TEXTO PROPORCIONADO:
Derechos y humanos…

Líderes calificados de demócratas siguen discriminando entre asesinos conforme a su ubicación ideológica.

Durante el Proceso, el jefe de la UCR Ricardo Balbín nunca disimuló su convicción de que los derechos humanos deberían quedar firmemente subordinados a «la política», planteo éste que contribuyó a la institucionalización de la tortura y el asesinato al hacer creer a los militares que siempre disfrutarían de la comprensión de los líderes democráticos. Aunque luego de la muerte de Balbín los radicales optaron por encolumnarse tras Raúl Alfonsín, dirigente que se había destacado en el muy débil movimiento en pro de los derechos humanos que se formó tardíamente cuando el país ya se hundía en un abismo cavado por la violencia política, la reacción de su partido ante la decisión del gobierno del presidente Fernando de la Rúa de votar en las Naciones Unidas por censurar las violaciones perpetradas diariamente por la dictadura encabezada por Fidel Castro ha servido para recordarnos que a su juicio los intereses políticos son incomparablemente más importantes que los sufrimientos de las víctimas de los matones comunistas. Puede que no lo entiendan los torturados, los exiliados o los deudos de los asesinados, pero en opinión de quienes se consideran paladines de «la vida» es lamentable que el gobierno argentino se haya solidarizado con ellos y no con un régimen que, al fin y al cabo, no sólo es antinorteamericano sino también latinoamericano y en consecuencia debería poder hacer lo que se de la gana con sus adversarios sin que ningún extranjero alce la voz en protesta.

Con el propósito de reivindicar esta actitud, la UCR no tardó en difundir una declaración firmada por Alfonsín en que, con la hipocresía untuosa que es habitual en estas oportunidades, condena por «inútil y poco eficiente» la resolución de Ginebra para restaurar «las libertades y derechos individuales que hoy faltan en Cuba».

INSTRUCCIONES DE TRABAJO:
[A] Según el artículo sobre la UCR y los derechos humanos, ¿con qué palabras condena la declaración firmada por Alfonsín la resolución de Ginebra?
[B] Indique si cada afirmación concuerda con el artículo sobre la UCR y los derechos humanos y cite las palabras que lo deciden: (i) Balbín disimuló su convicción de que los derechos humanos debían subordinarse a la política; (ii) el gobierno de De la Rúa votó en las Naciones Unidas por censurar las violaciones cometidas en Cuba; (iii) la declaración que difundió la UCR llevaba la firma de Alfonsín.
[C] Prosiga el artículo sobre la UCR y los derechos humanos a partir de su última oración.
Las filas no tienen relación con el artículo sobre la UCR y los derechos humanos.

(Datos de localización en capturas de pantalla)
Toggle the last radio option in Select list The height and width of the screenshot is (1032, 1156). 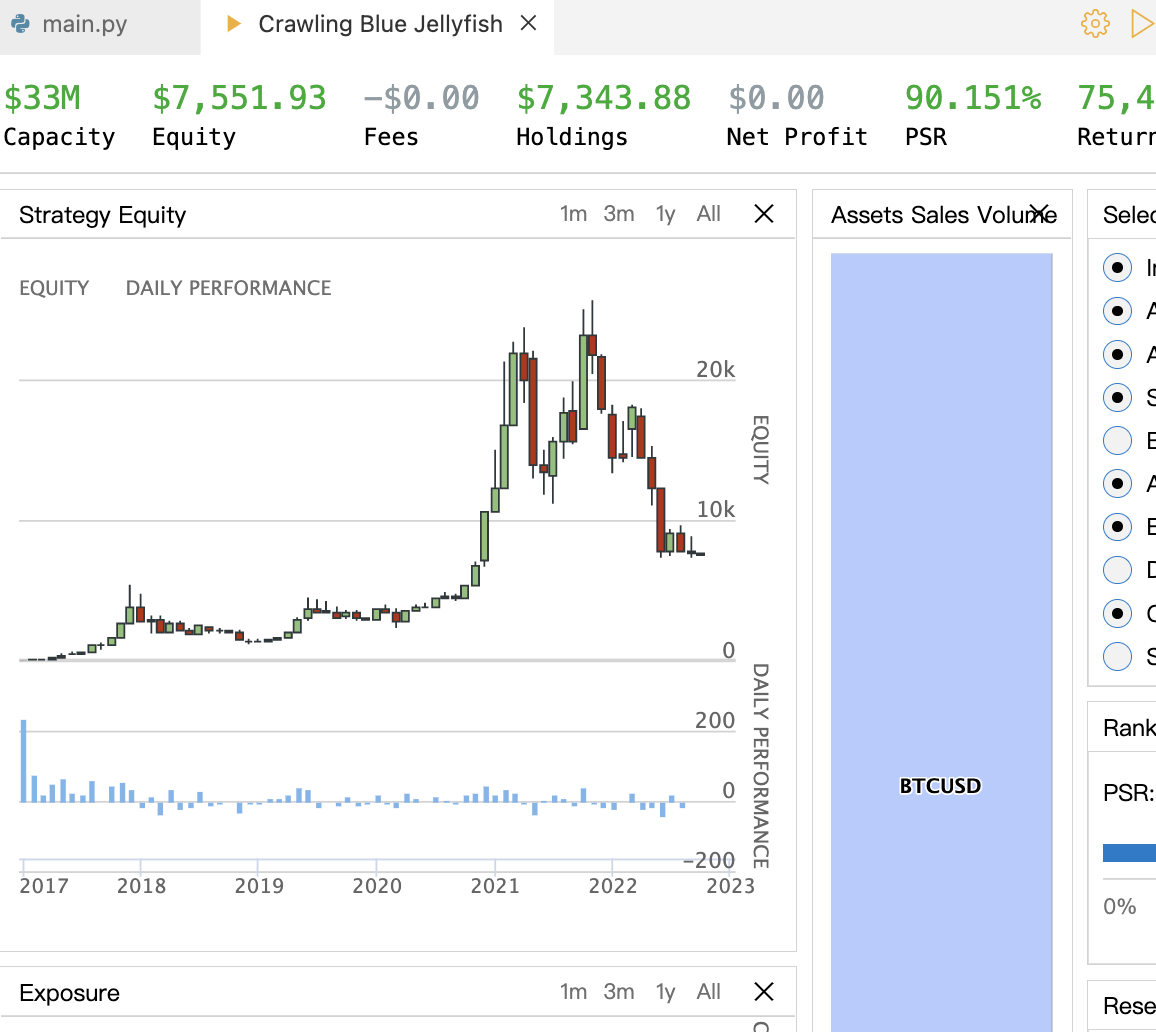click(1117, 656)
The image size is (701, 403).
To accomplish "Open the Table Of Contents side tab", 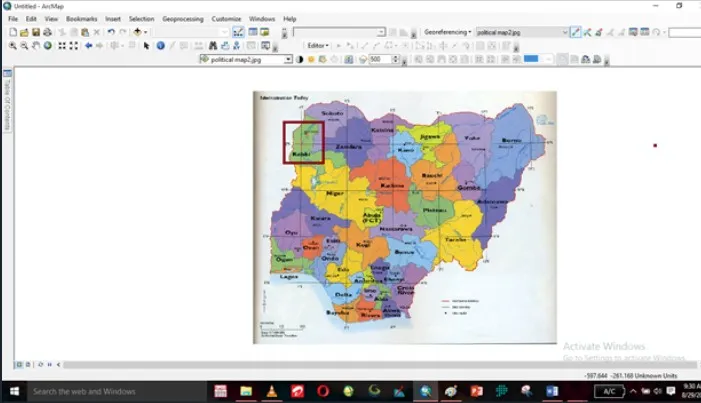I will point(7,100).
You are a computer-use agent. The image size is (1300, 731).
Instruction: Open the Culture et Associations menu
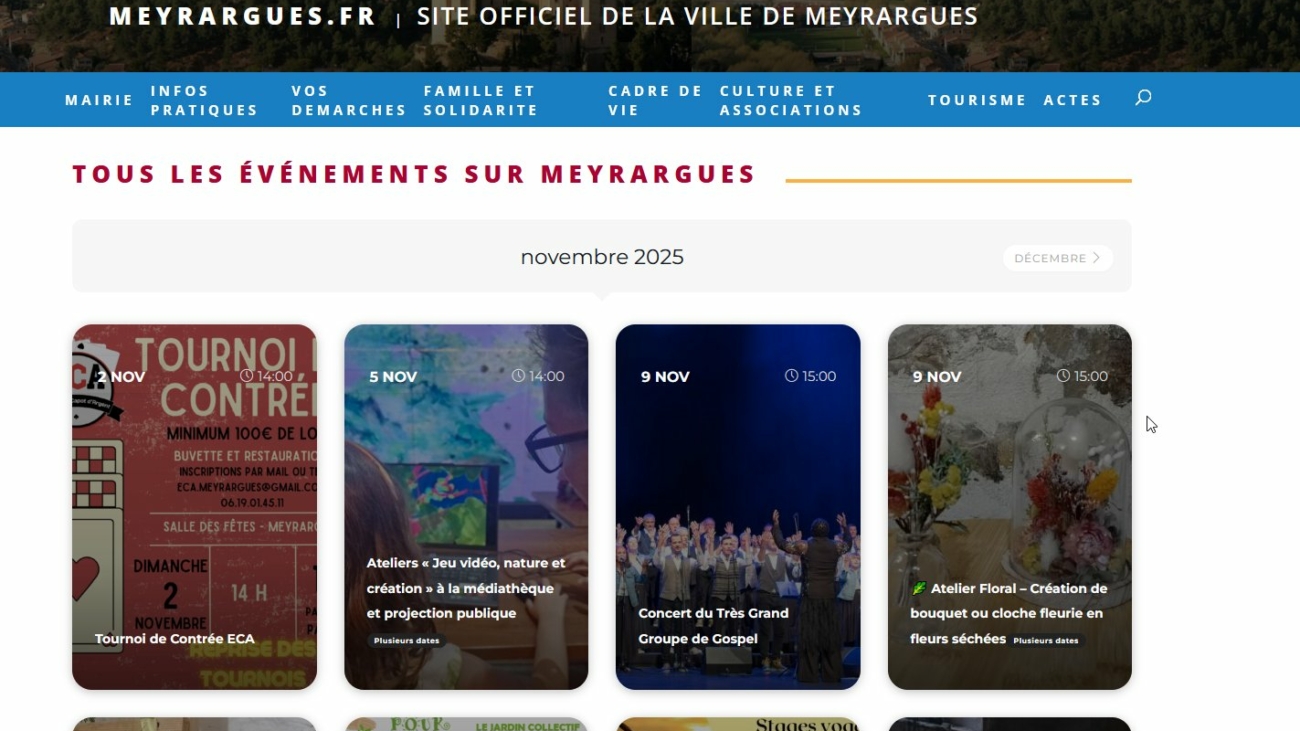(791, 100)
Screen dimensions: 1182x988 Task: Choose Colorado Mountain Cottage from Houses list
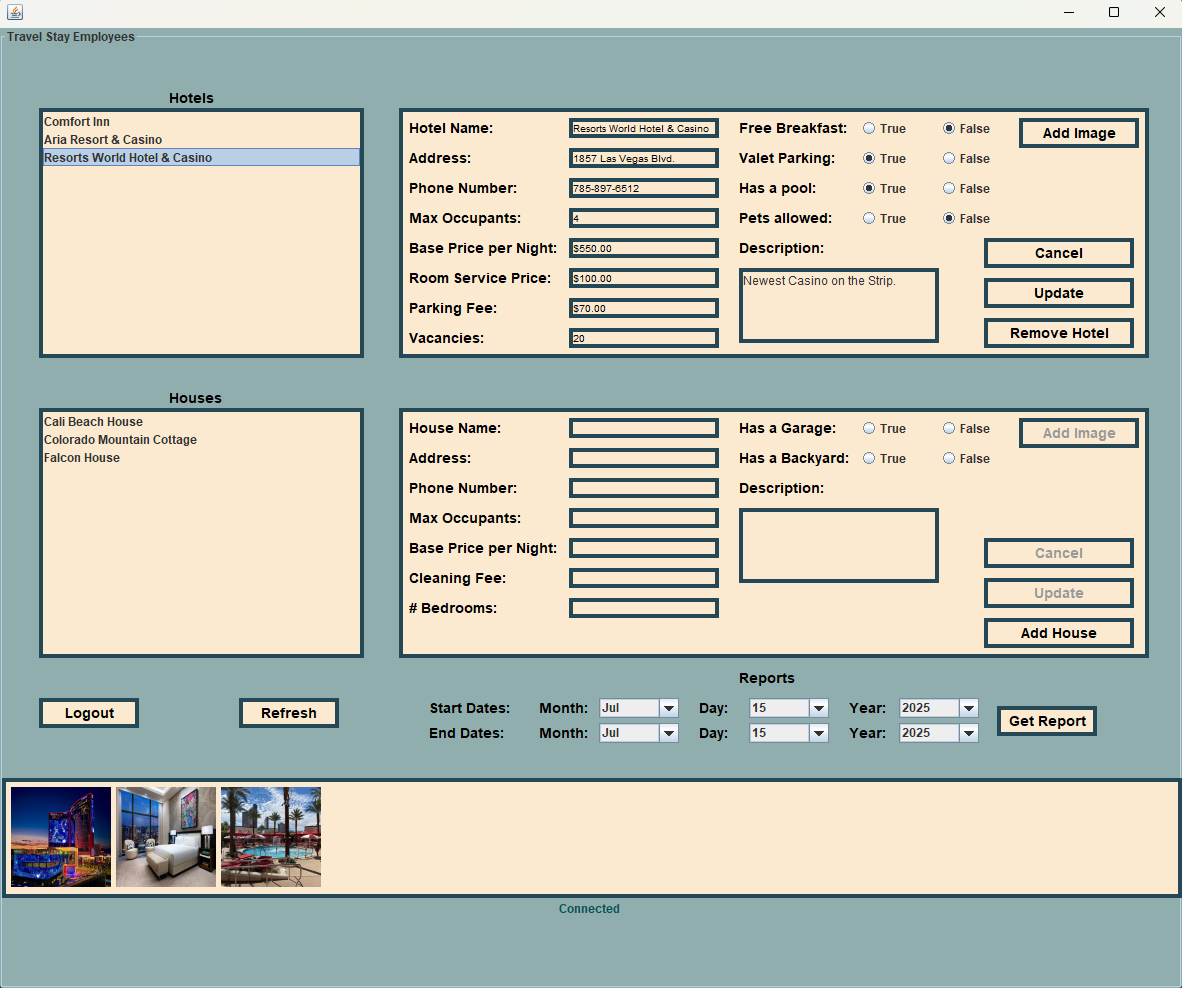[120, 440]
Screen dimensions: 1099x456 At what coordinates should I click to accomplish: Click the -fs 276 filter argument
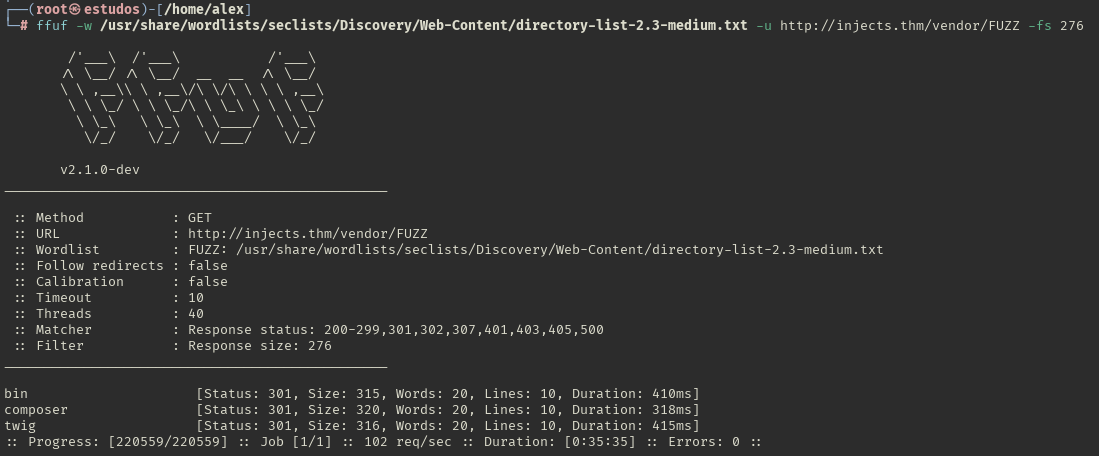tap(1056, 26)
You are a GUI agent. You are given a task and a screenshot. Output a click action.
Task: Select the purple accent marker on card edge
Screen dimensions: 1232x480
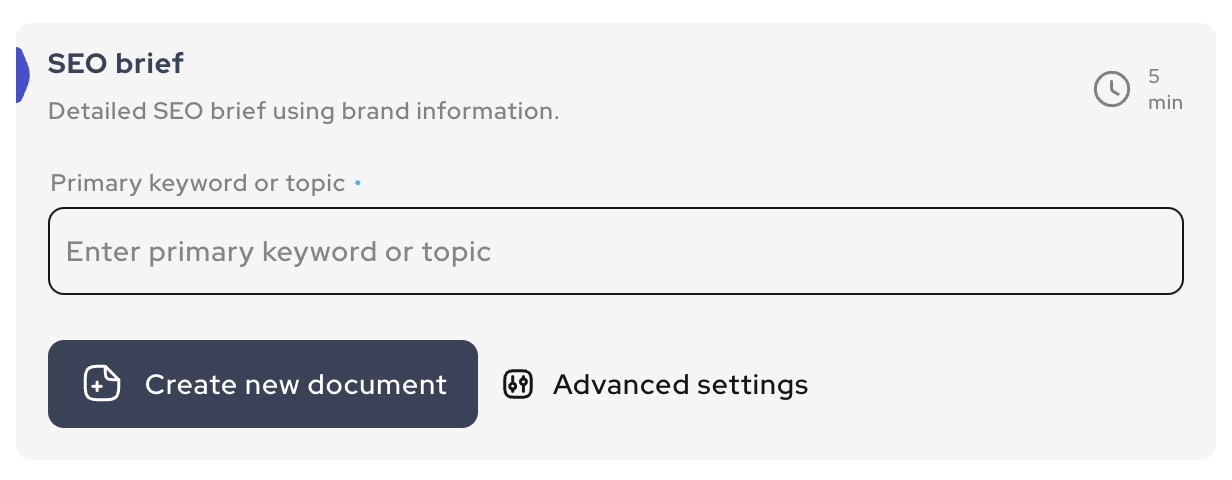pyautogui.click(x=22, y=74)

RESPUESTAS POR TAREA:
[A] La condena por «inútil y poco eficiente».

[B]
(i) No: «nunca disimuló su convicción de que los derechos humanos deberían quedar firmemente subordinados a «la política»».
(ii) Sí: «la decisión del gobierno del presidente Fernando de la Rúa de votar en las Naciones Unidas por censurar las violaciones perpetradas diariamente por la dictadura encabezada por Fidel Castro».
(iii) Sí: «la UCR no tardó en difundir una declaración firmada por Alfonsín».

[C]
Se trata de una actitud que compartirían muchos conservadores, pero sucede que Alfonsín y quienes comulgan con él se ufanan de ser «progresistas» con una fe casi ilimitada en la utilidad y eficiencia de las resoluciones que se votan en la ONU, razón por la cual el gobierno del líder radical actual celebraba con bombos y platillos las diversas declaraciones presuntamente favorables a sus designios que, en base a un esfuerzo diplomático enorme, logró conseguir. Asimismo, si bien es verdad que sólo es una cuestión de palabras, el que el régimen castrista las haya esperado con tanto nerviosismo indica que en esta ocasión por lo menos podrían surtir algunos efectos positivos.

Los motivos por que tantos radicales, frepasistas, peronistas e izquierdistas prefieren a la dictadura cubana al pueblo cubano son varios. Algunos son un tanto fatuos: el gobierno de Carlos Menem criticó a Castro, de suerte que corresponde a su sucesor tratarlo con respeto; Castro es el enemigo jurado de Estados Unidos y la Argentina debería hacer gala de su independencia acercándose al régimen castrista; creen que el embargo comercial estadounidense contra Cuba es malo, aceptando así la extraña tesis castrista de que es inhumano no poder intercambiar bienes y servicios con la máxima potencia capitalista y «neoliberal» pero sí con Canadá, el Japón, los integrantes de la Unión Europa y los países de América Latina.

Menos fatuo, en cambio, es el principio de que ni los derechos humanos ni la libertad democrática deberían considerarse prioritarios, es decir, que es legítimo pisotearlos cuando existen buenos pretextos para hacerlo, como serían la preocupación por la seguridad nacional, el afán de mantenerse en el poder década tras década, el deseo de seguir oponiéndose a la superpotencia norteamericana o, según la propaganda castrista, la voluntad de construir algunas clínicas y escuelas. Se trata de pretextos no muy distintos de los empleados por la dictadura del proceso aquí y por sus equivalentes de otros países de la región aunque, obvio decirlo, el lenguaje usado para expresarlos es más «izquierdista», lo cual nos recuerda que si bien se ha debilitado la tradición autoritaria que siempre ha caracterizado el pensamiento político latinoamericano, dista de haberse agotado por completo y que incluso líderes generalmente calificados de demócratas siguen discriminando entre los asesinos conforme a su presunta ubicación ideológica.